§ Assigned task
Which lines have the string "height"? Copy all of them from the entries below.

§ Dataset
+---+
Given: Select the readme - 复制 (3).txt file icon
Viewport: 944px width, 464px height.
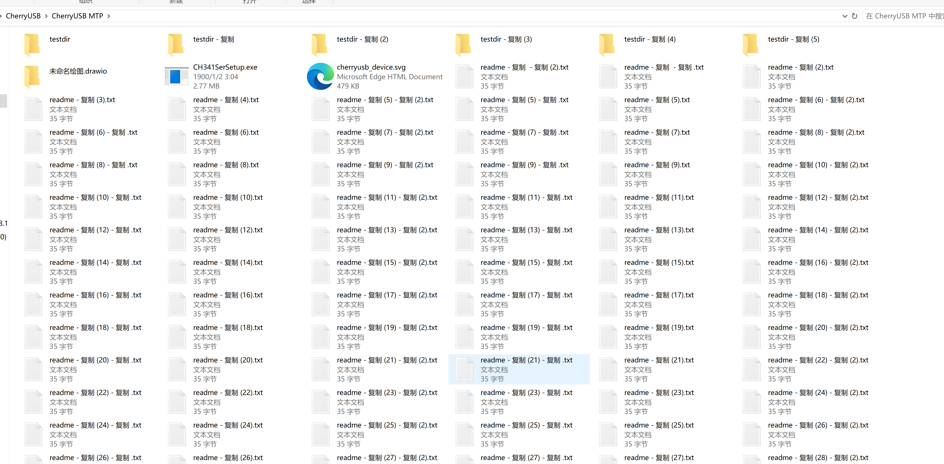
+---+
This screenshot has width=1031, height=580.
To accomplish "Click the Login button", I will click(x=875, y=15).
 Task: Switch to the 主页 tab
+---+
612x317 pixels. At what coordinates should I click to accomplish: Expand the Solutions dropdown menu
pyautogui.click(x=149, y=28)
+---+
§ Solution
Viewport: 944px width, 464px height.
This screenshot has width=1031, height=580.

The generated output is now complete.